To promote this creativity, it's time to get back to the fundamentals of hockey. We need to start emphasizing speed. We need to spend as much time working on stick-handling as we do on defensive systems. We need to force more shinny play and less structured play. And the biggest thing? We need to play less hockey.
I can hear you now: "Teebz, you're crazy. We need to play more in order to catch up to these nations. We're not practicing enough, and it shows". Initially, I'd say you might be right, but let's look at this on a practical level.
People take vacations from work because they need a break. Students are given a ton of time off each year. They allow hockey players in the NHL to have a break between seasons. To have anyone do anything for a sustained period of time will allow complacency to creep in, and players will lose focus. It's a proven fact that allowing players to play other sports in the off-season and even during the season benefits them greatly. Like employees at work, you don't get a player's best effort if they are forced to play hockey all the time because it becomes a job, not a passion.
When people talk about players like Gretzky, Crosby, Datsyuk, and Ovechkin, they talk about the immense skill they possess. But that skill is a direct result of the passion they have for the game, and the passion they possess to be the best players on the planet.

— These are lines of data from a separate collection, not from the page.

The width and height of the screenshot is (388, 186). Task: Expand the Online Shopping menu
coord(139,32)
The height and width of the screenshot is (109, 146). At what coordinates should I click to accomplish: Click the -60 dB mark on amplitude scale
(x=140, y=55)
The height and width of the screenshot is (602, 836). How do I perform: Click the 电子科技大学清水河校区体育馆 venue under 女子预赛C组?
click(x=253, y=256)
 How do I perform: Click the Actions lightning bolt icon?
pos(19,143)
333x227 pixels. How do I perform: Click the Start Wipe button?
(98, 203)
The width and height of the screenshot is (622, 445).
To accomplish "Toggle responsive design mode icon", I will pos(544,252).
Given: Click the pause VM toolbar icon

I get that these four players above are being paid an exorbitant amount of money to pursue this passion, but if we relate the junior players to you and I who make a modest salary doing a job we may or may not be entirely passionate about, suddenly a vacation from the monotony some of us feel in our day-to-day lives sounds great.

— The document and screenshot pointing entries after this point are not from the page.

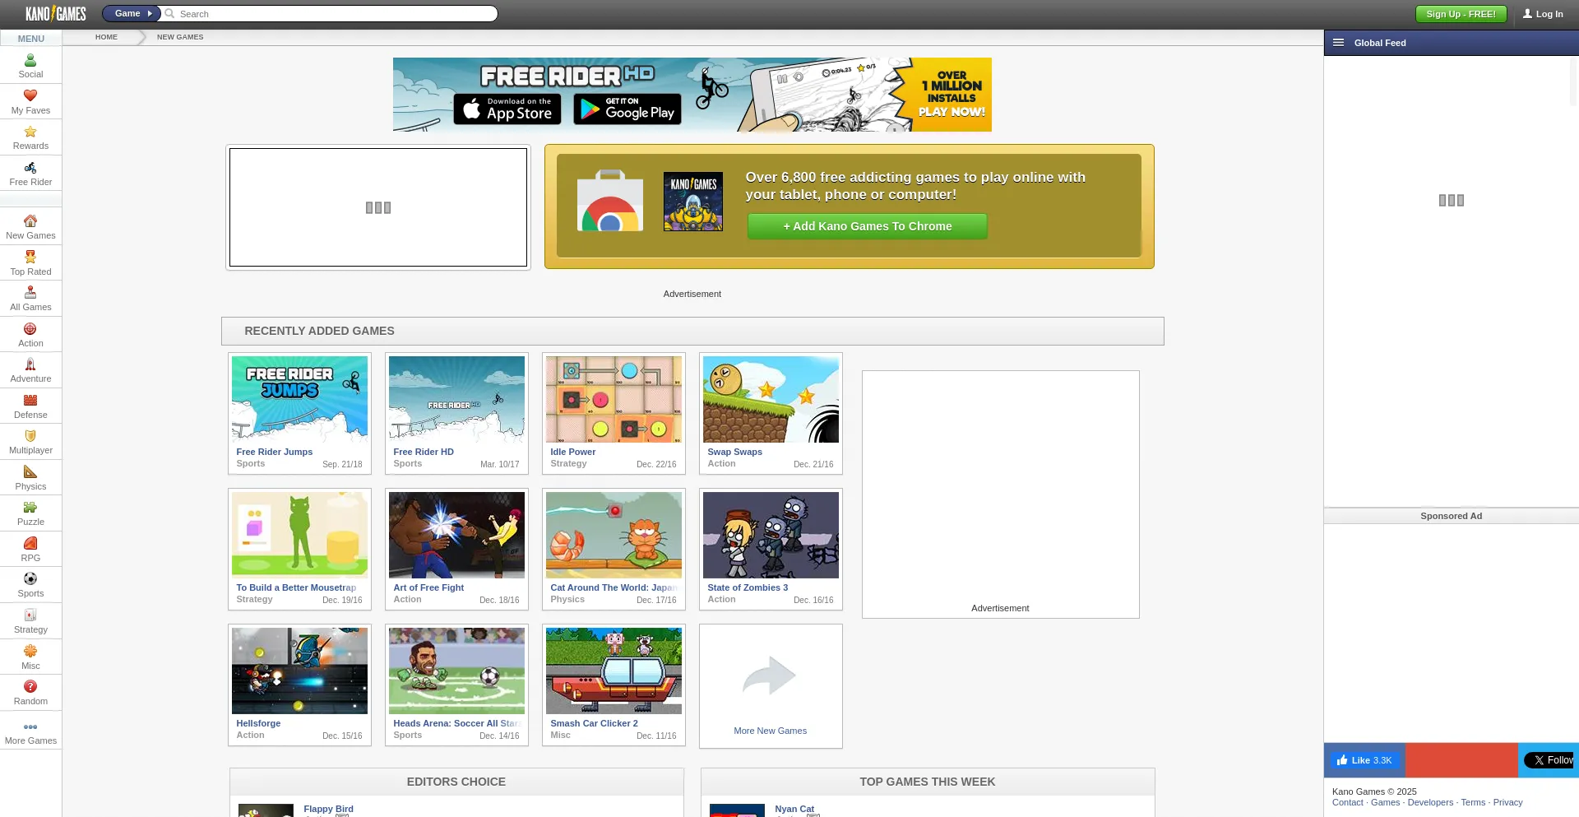
Task: Open the Sports soccer ball icon
Action: pos(30,579)
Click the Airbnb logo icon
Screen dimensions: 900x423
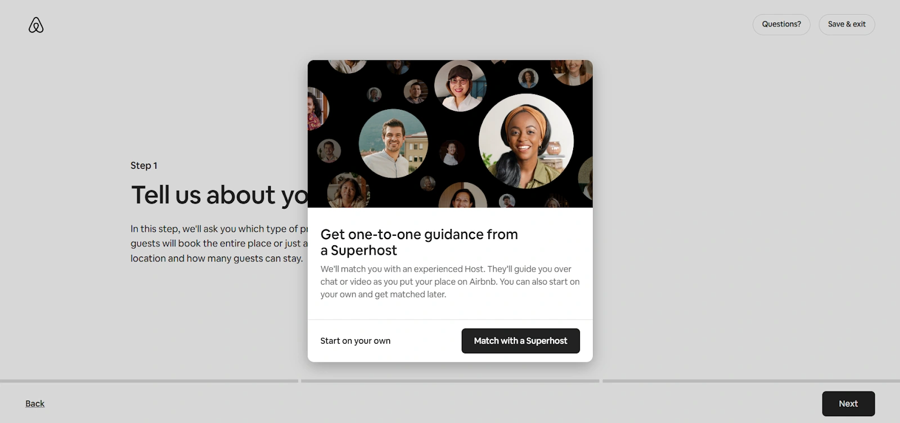point(36,25)
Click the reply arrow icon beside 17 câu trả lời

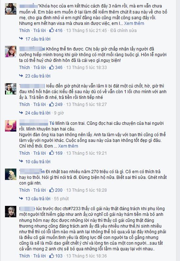21,39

It's the same with hockey with the junior players. They're making very little money day-to-day, and they are playing hockey for better than two hundred days per year. Personally, if I could use a break from the game, shouldn't they be given the same opportunity? From combines and fitness testing and weight-lifting and off-season work, hockey is a full-time job for these kids.

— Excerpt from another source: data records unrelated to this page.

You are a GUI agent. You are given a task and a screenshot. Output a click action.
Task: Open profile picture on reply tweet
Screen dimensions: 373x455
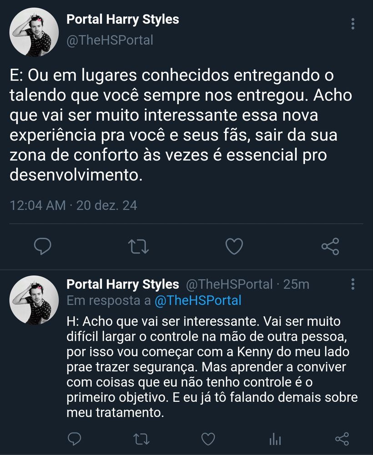(x=35, y=300)
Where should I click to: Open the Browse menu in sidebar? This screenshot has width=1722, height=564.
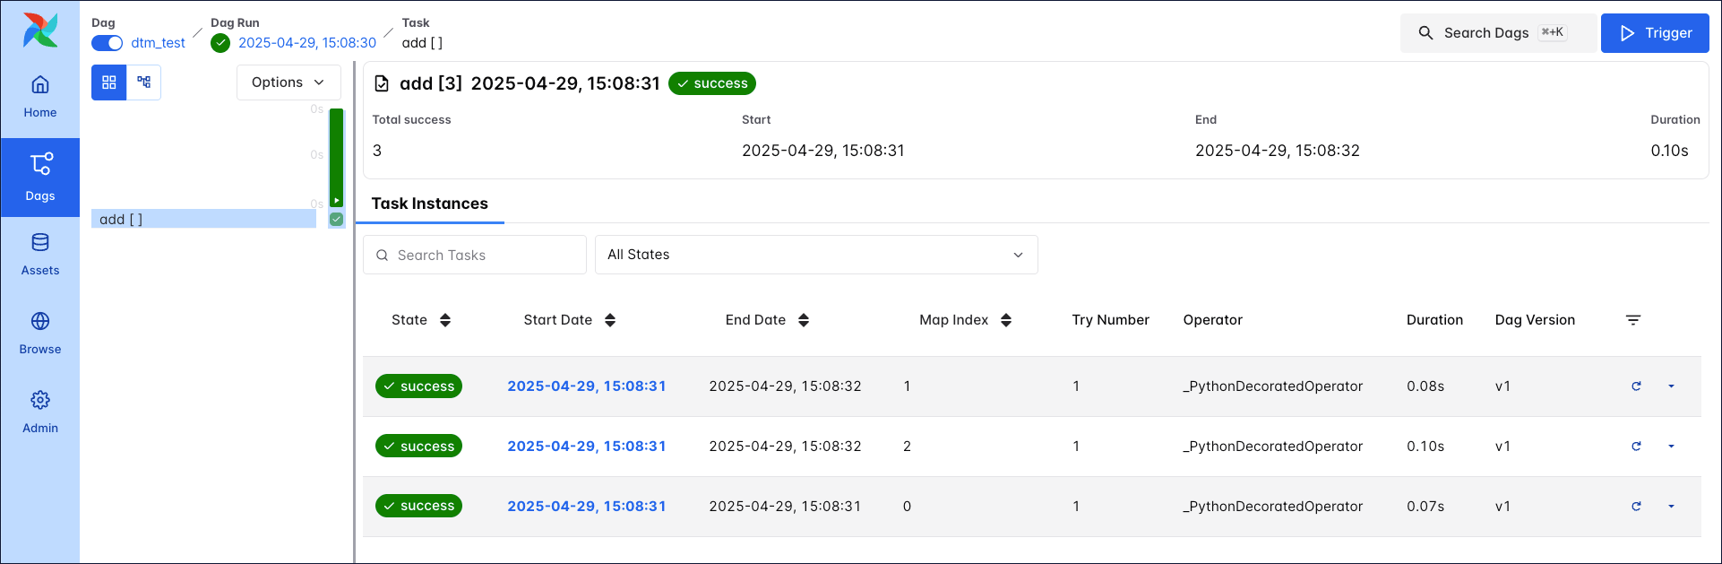pos(40,334)
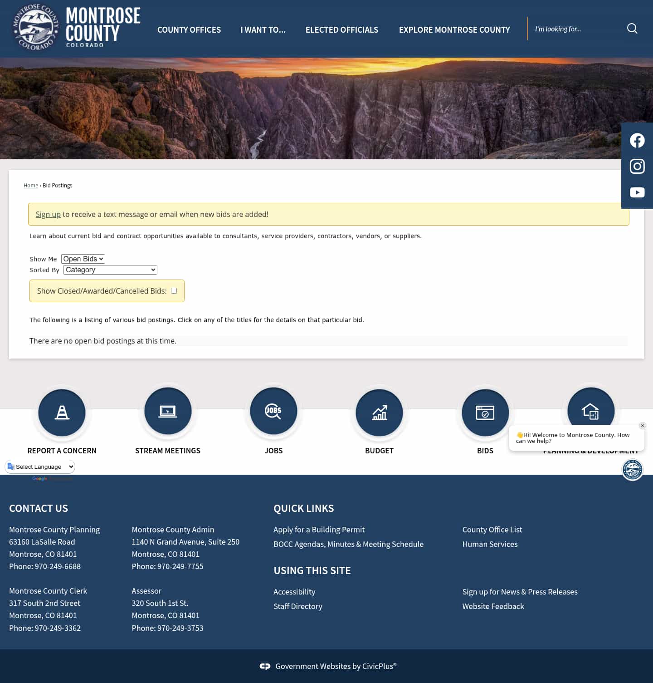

Of course, all this work means there's always the hope that they'll be drafted - similar to getting a promotion at work - but nothing is guaranteed when there's a worldwide pool of talent vying for 230 promotions. That means you'll have to work longer and harder than other players of the same age group just to get noticed, and... wait, weren't we just talking about taking time off?
Again, the specialization of hockey players at an age below junior-level needs to end. Players who play more sports are better all-around athletes. Better athletes means better teams. It's the various skills that players learn in other sports that they can bring to the game of hockey: hand-eye coordination, lateral movement, seeing the full field of play, and a pile of other intangibles that will help a player bring more to the ice.
If Hockey Canada was serious about growing the game of hockey, it wouldn't be looking to change the program. It should be changing how often the players are on the ice. There should be a mandatory off-season where players are encouraged to play other sports. Once they return to the ice, the focus should be speed, stick-handling, and creativity inside a fundamental defensive structure.
Will my theory work? I'm not sure, to be honest. But I do know that we didn't see many creative plays by the Canadians at this year's World Junior Championship, and we were beaten by teams that showed off creativity in mass quantities. What I do know is that it might be time to lay off the X-and-O practices, and start letting players play the game again.